Location data for words and elements:
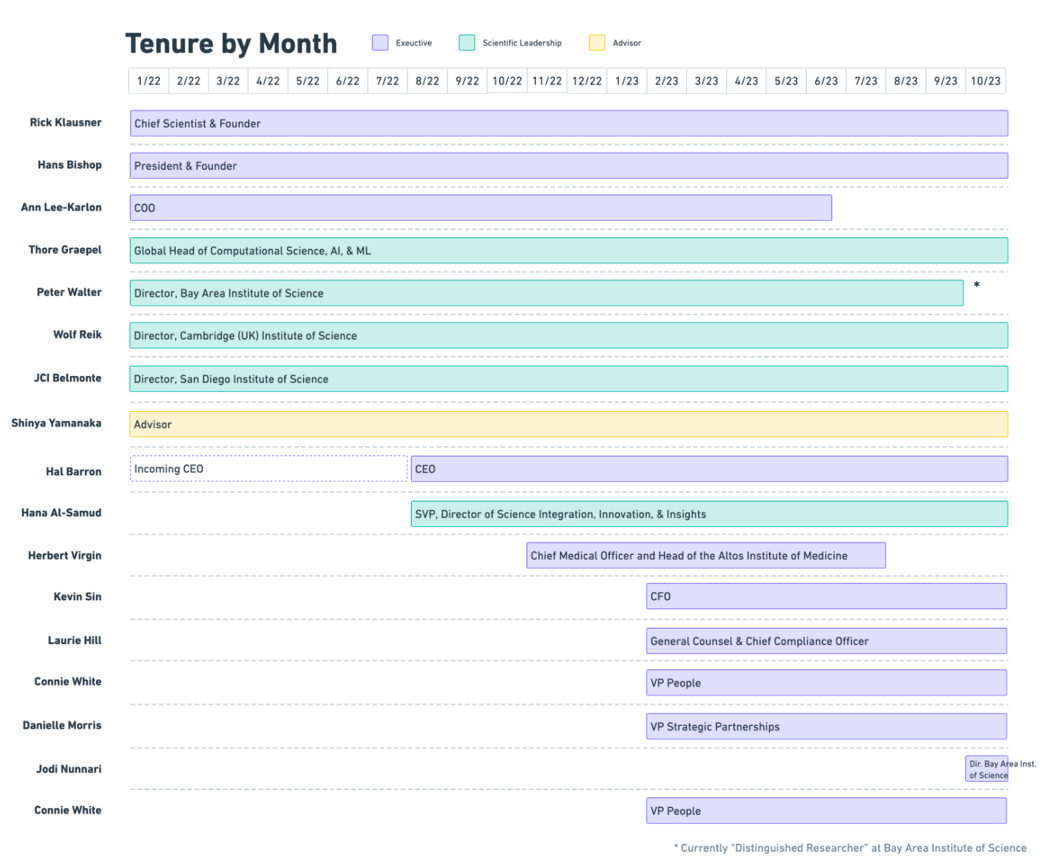Select the yellow Advisor legend swatch
This screenshot has width=1043, height=868.
[595, 42]
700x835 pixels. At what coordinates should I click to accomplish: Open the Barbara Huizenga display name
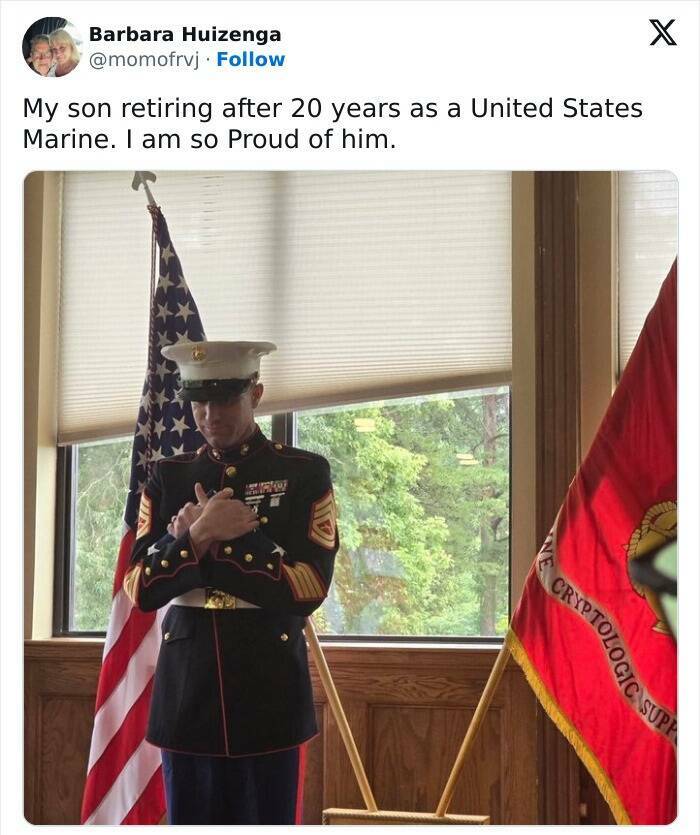click(185, 34)
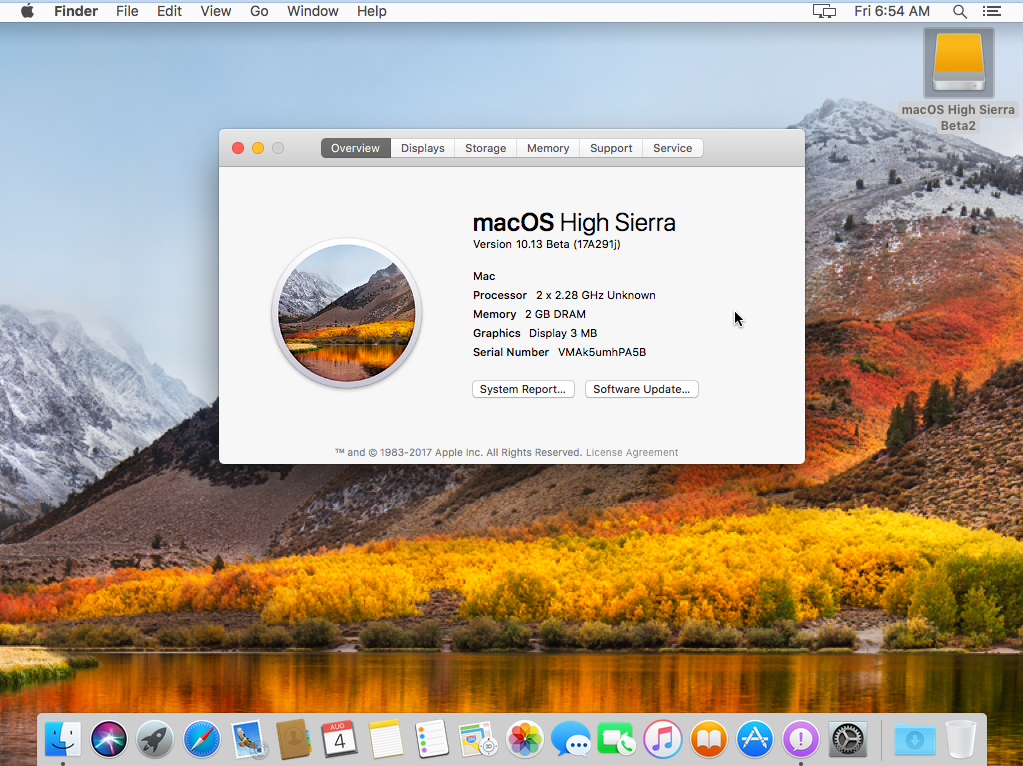Image resolution: width=1023 pixels, height=766 pixels.
Task: Open FaceTime from the Dock
Action: pyautogui.click(x=616, y=740)
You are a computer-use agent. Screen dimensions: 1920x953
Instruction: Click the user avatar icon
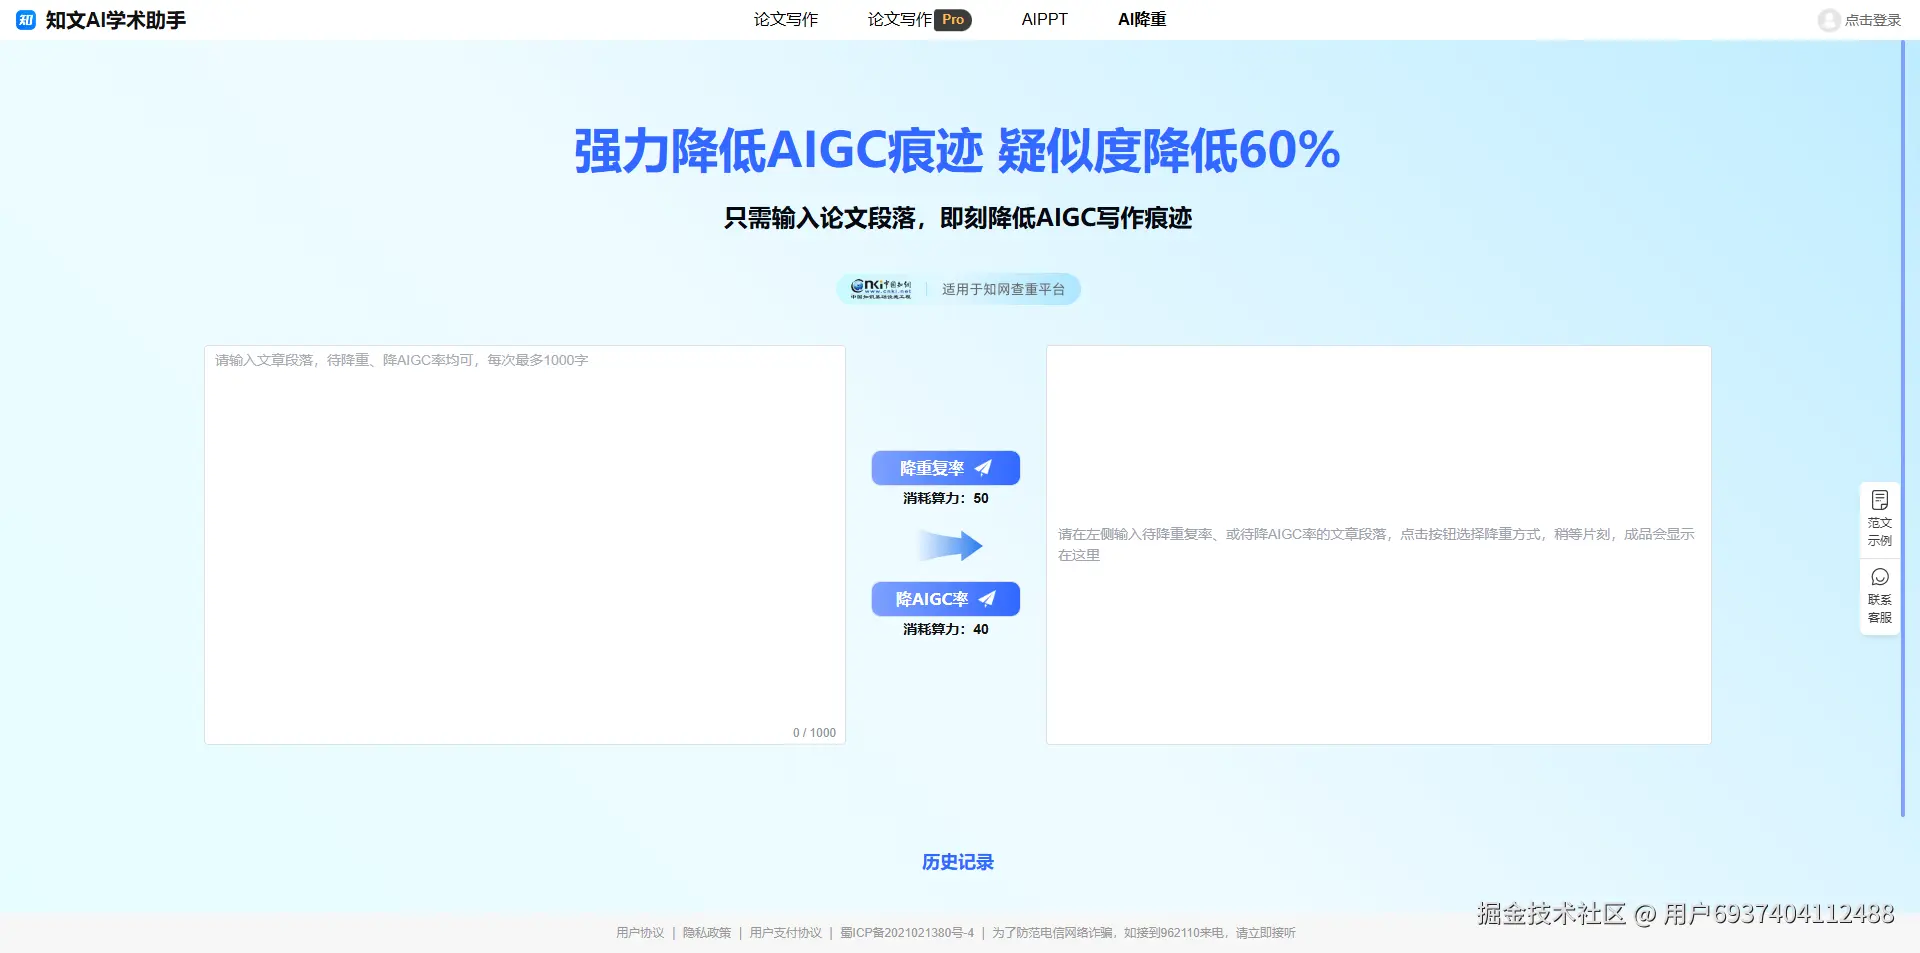1829,19
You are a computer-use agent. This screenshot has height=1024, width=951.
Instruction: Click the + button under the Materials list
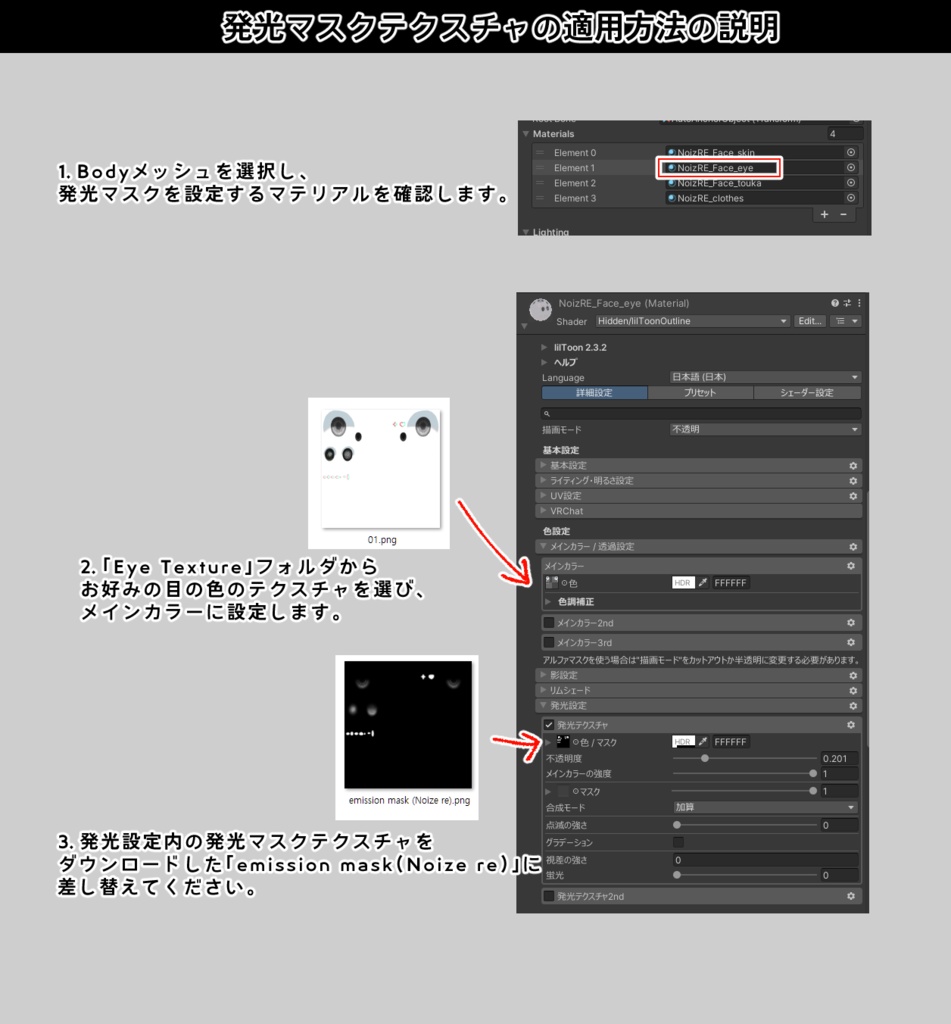[x=824, y=214]
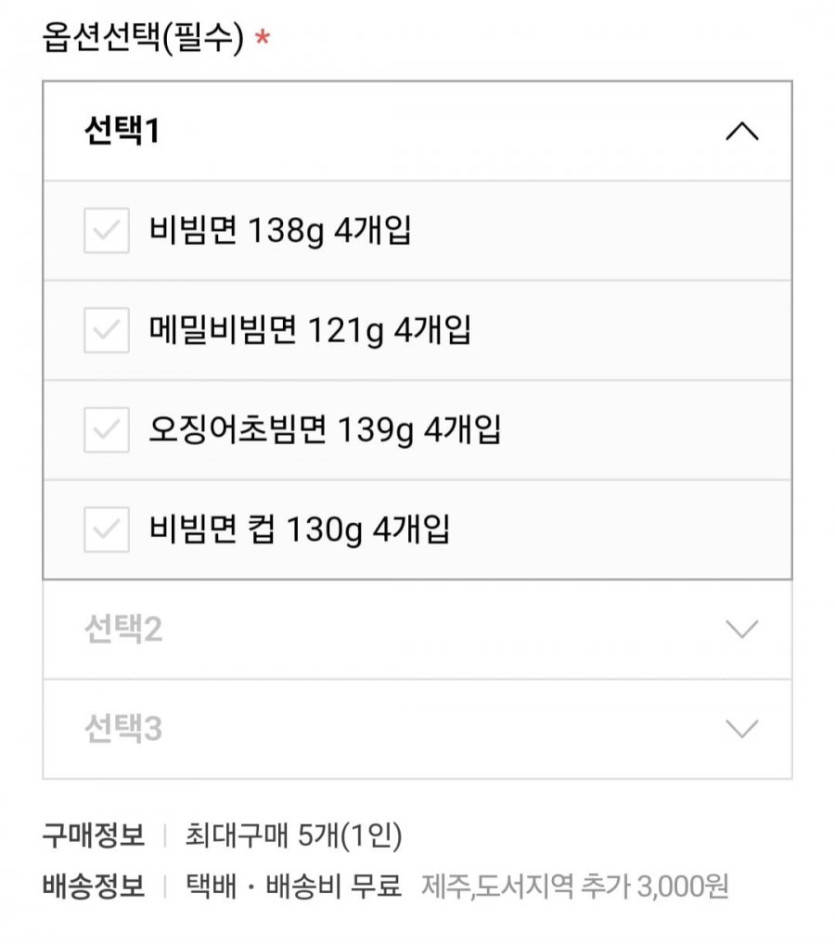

DIRECTIONS FOR THIS TASK: Please convert the records, from the line containing "700x835 pixels. At" through the end of the records, into a JSON list of strings with one string per line. Skip blank lines and leave the pictures out.

EXERCISE RESULT:
[
  "700x835 pixels. At what coordinates should I click to accomplish: Open the Barbara Huizenga display name",
  "click(185, 34)",
  "Image resolution: width=1023 pixels, height=766 pixels.",
  "Task: Open FaceTime from the Dock",
  "Action: pyautogui.click(x=616, y=740)",
  "You are a computer-use agent. Screen dimensions: 1920x953",
  "Instruction: Click the user avatar icon",
  "1829,19",
  "You are a computer-use agent. This screenshot has height=1024, width=951.",
  "Instruction: Click the + button under the Materials list",
  "[x=824, y=214]"
]